[DATA FOR REVIEW]

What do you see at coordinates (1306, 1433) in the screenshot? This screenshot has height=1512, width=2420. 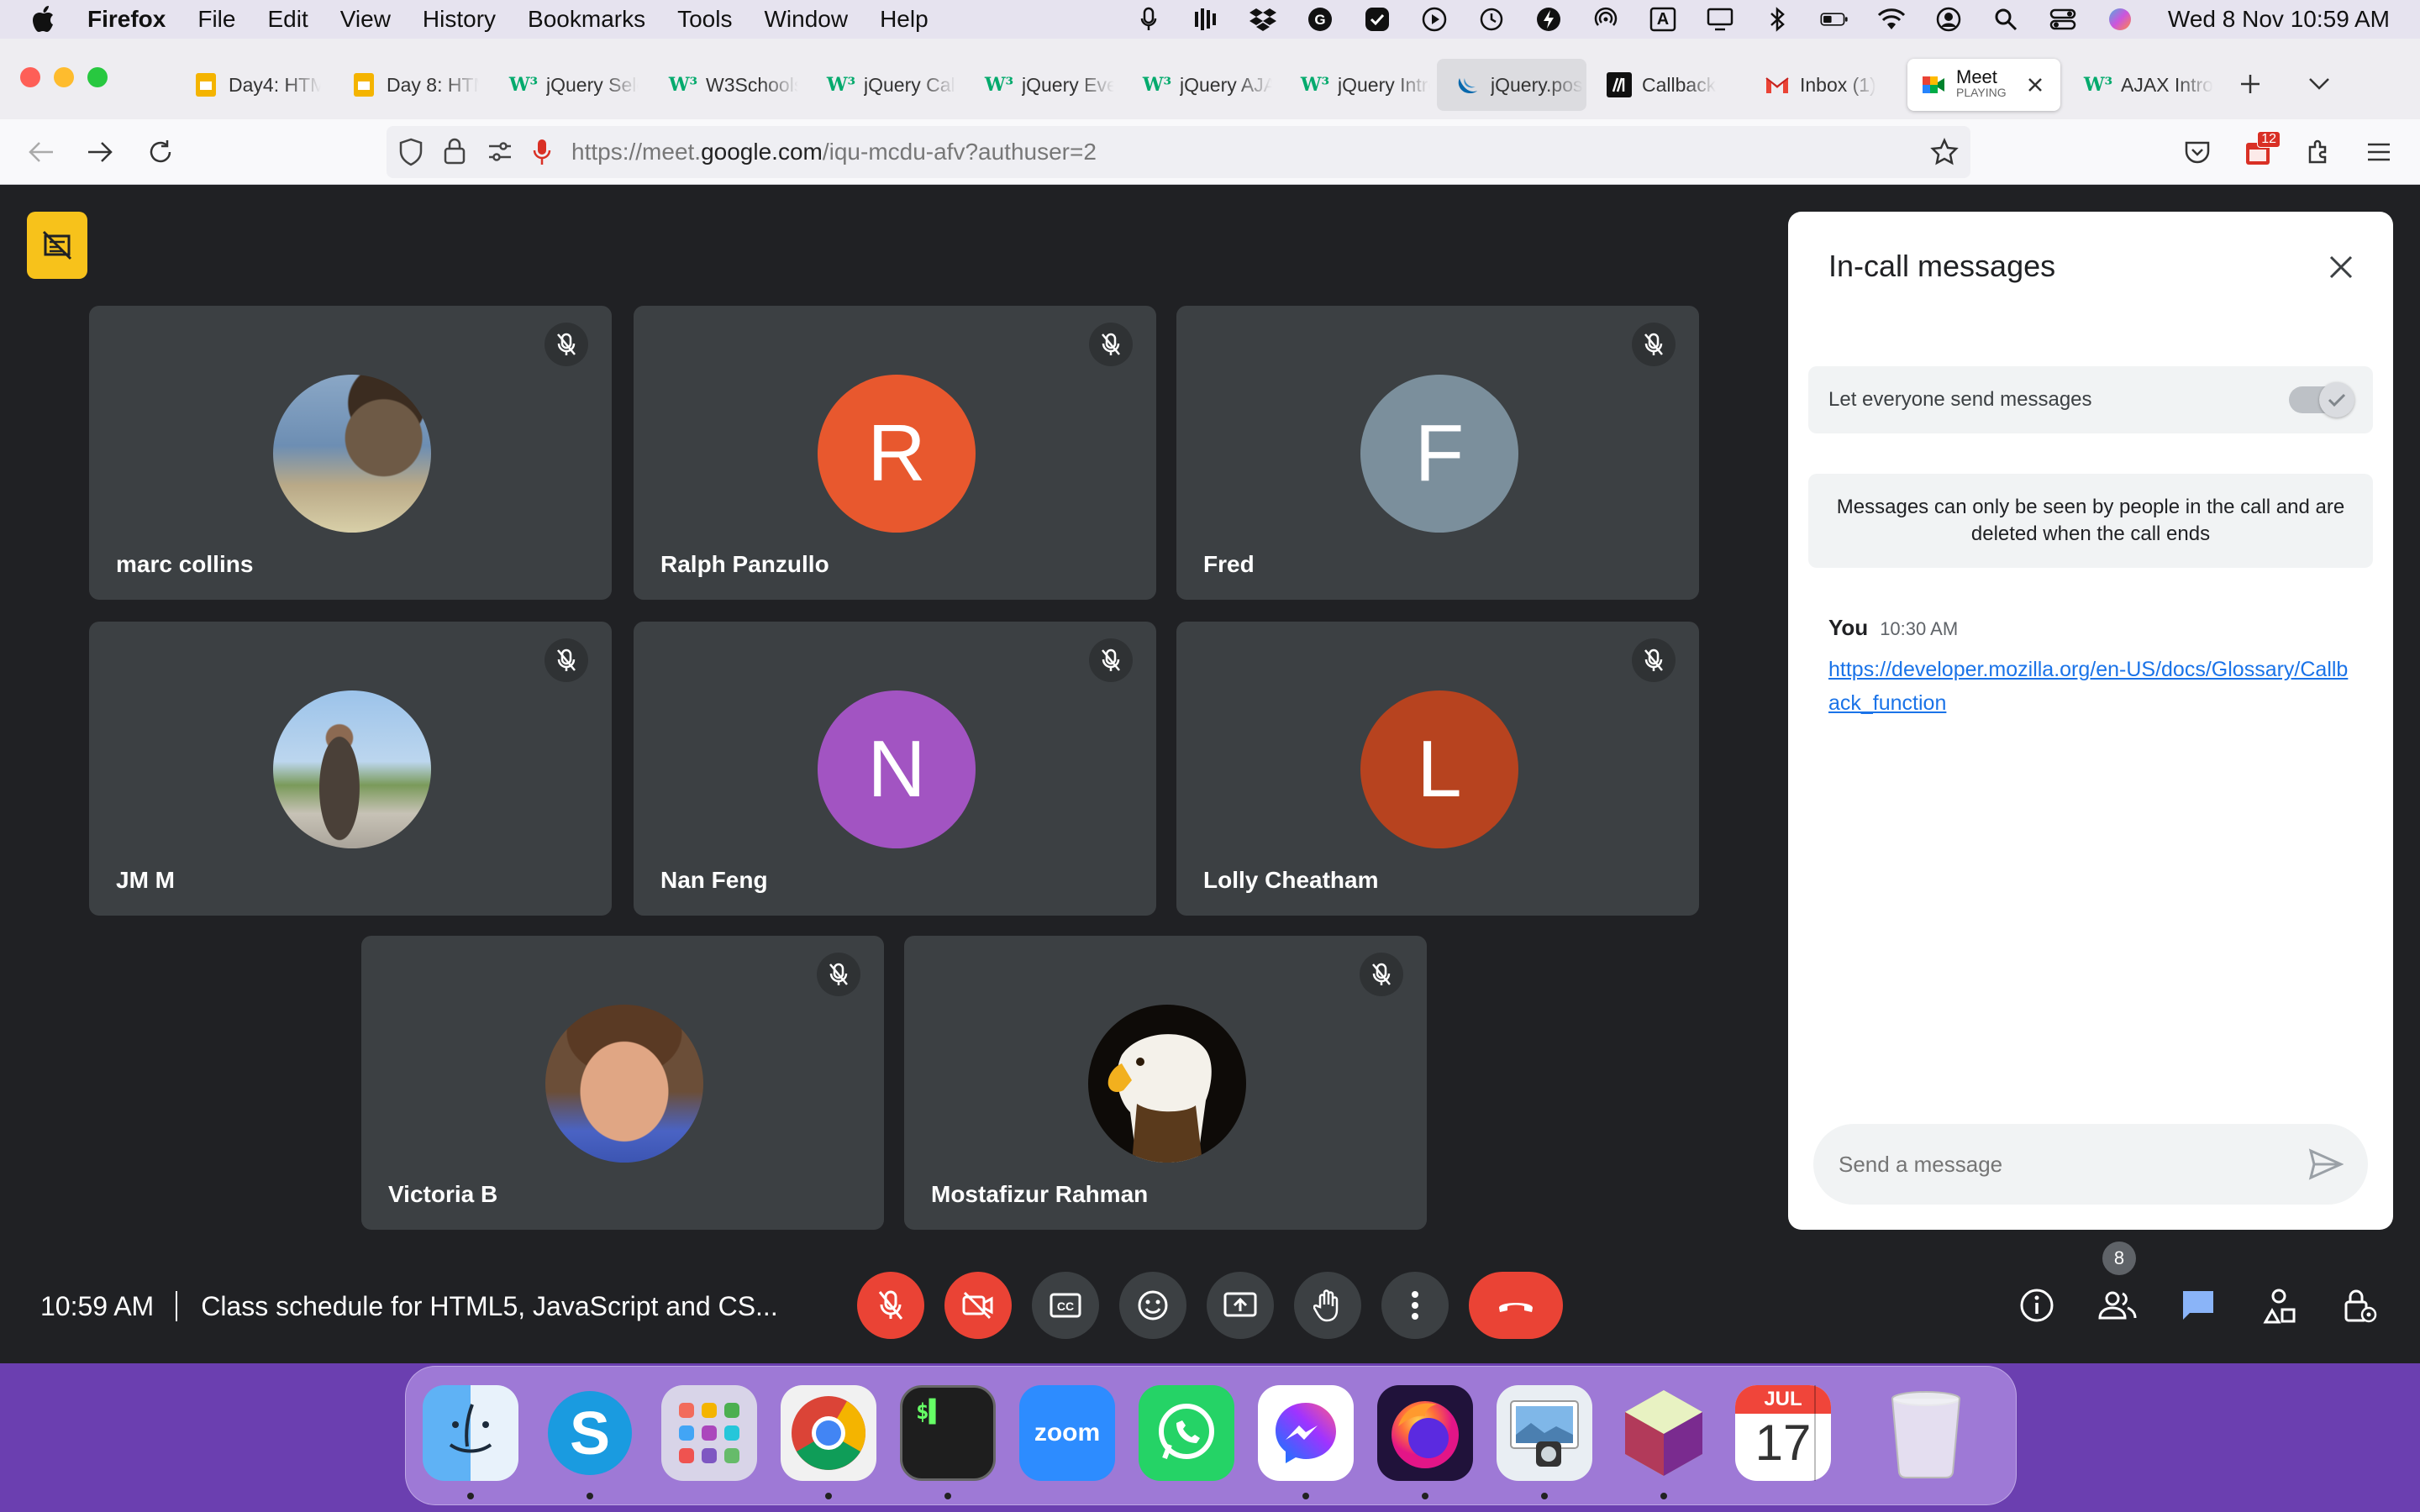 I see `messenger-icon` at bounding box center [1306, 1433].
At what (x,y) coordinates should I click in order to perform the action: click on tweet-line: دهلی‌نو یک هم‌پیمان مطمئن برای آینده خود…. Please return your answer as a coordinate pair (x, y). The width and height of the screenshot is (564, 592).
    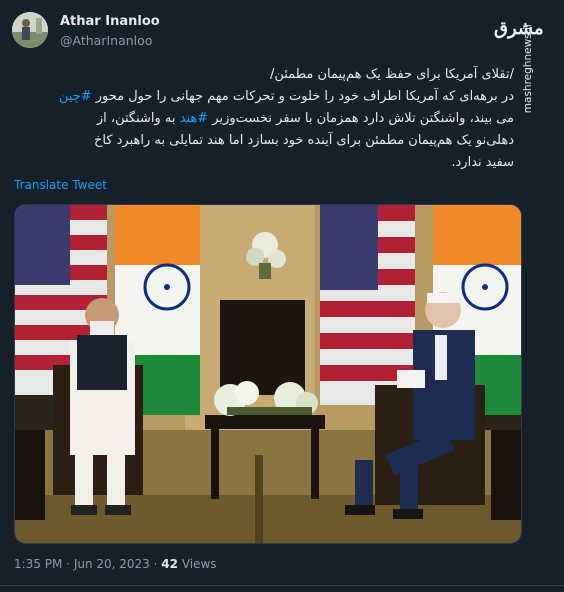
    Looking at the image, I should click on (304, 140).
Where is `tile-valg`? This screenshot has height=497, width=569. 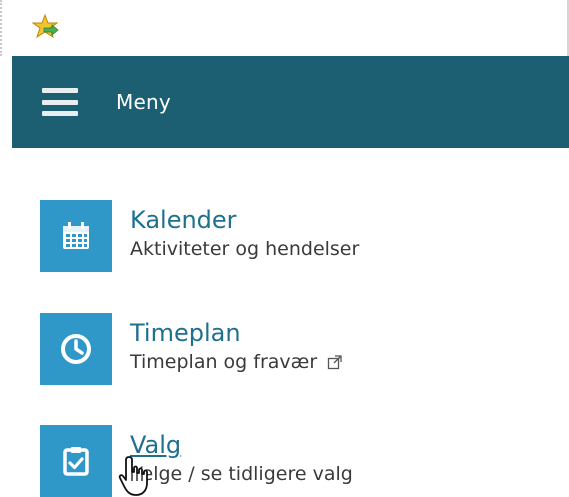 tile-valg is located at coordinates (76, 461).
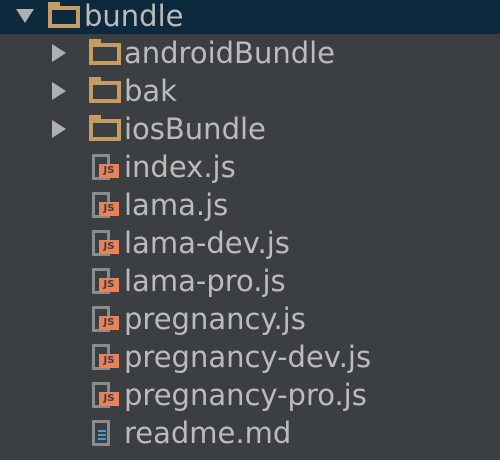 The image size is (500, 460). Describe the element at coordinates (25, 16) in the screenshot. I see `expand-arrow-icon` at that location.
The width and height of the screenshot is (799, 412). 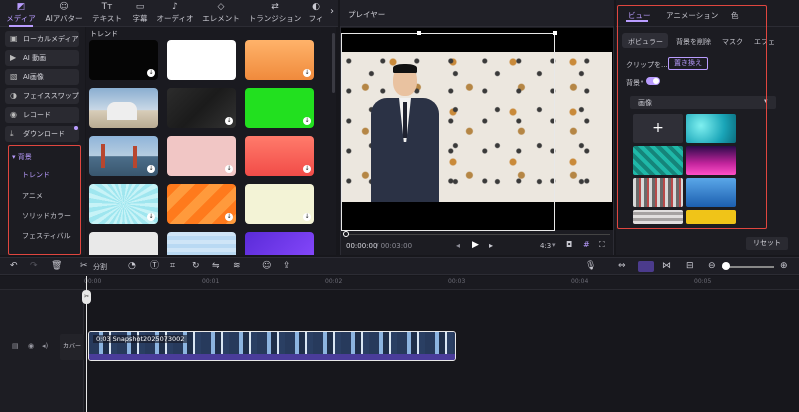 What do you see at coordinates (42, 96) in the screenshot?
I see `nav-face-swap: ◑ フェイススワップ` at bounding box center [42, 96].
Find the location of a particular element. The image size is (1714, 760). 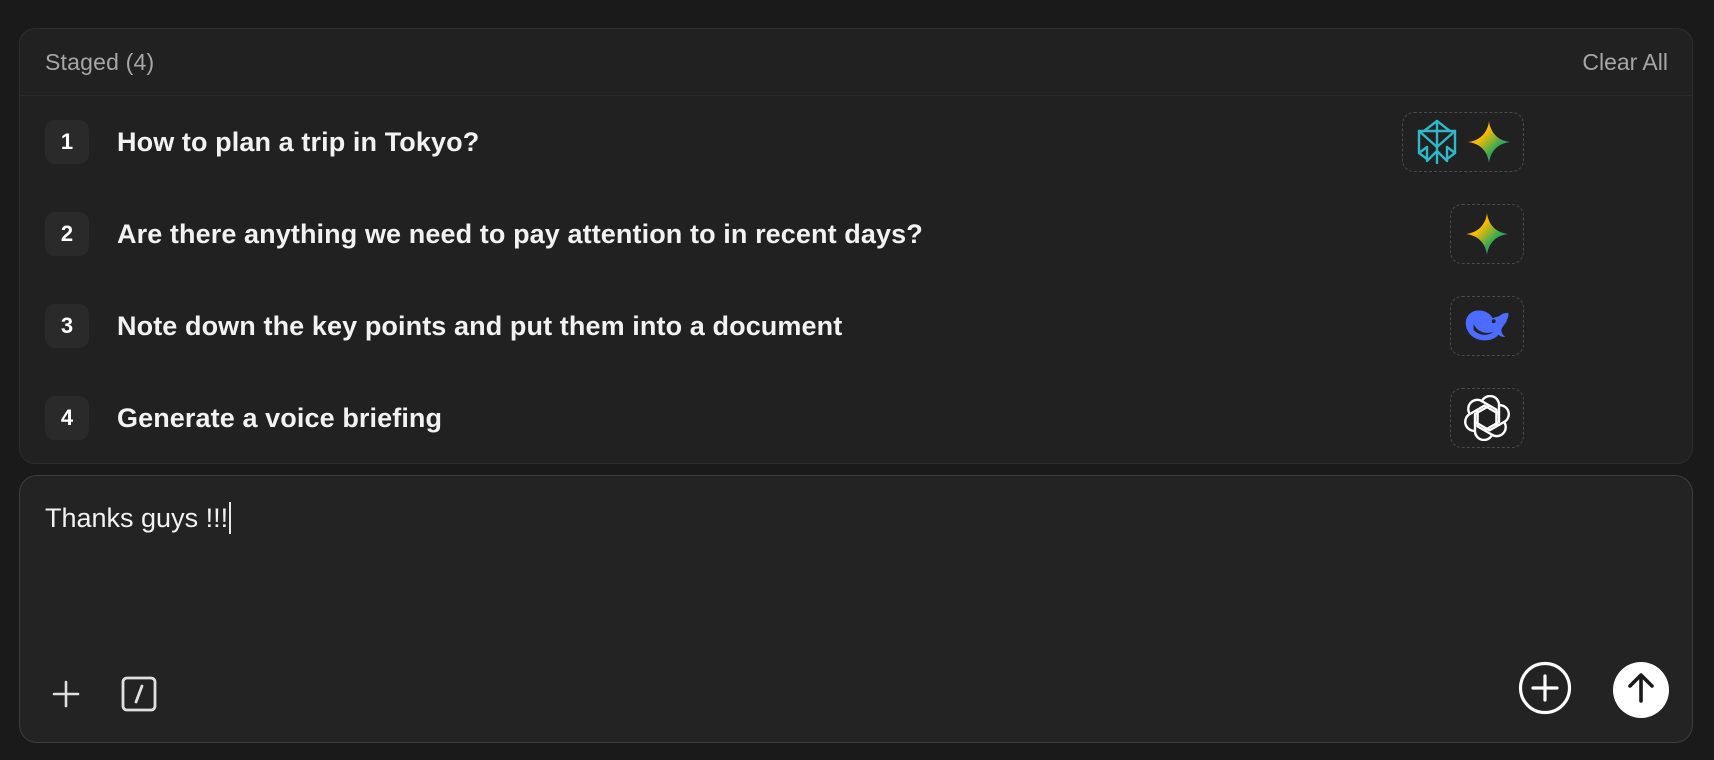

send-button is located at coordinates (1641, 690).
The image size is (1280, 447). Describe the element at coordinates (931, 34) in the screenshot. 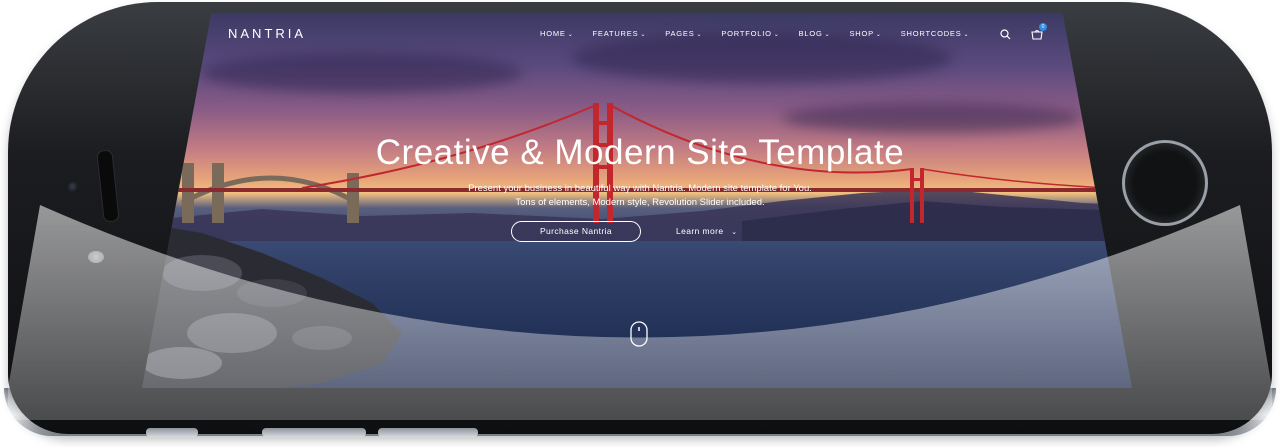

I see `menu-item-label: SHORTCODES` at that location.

[/DATA FOR REVIEW]

● **ACTIVITY**: Output only the items starting with the line that contains "The image size is (1280, 447)." and going on through the end of the items as a two-column CSV with the columns input and output, one row per item, each value in a single quoted field with line breaks turned into spaces. Leave the pictures out.

● **EXERCISE SOLUTION**:
input,output
"The image size is (1280, 447). Describe the element at coordinates (931, 34) in the screenshot.","I see `menu-item-label: SHORTCODES` at that location."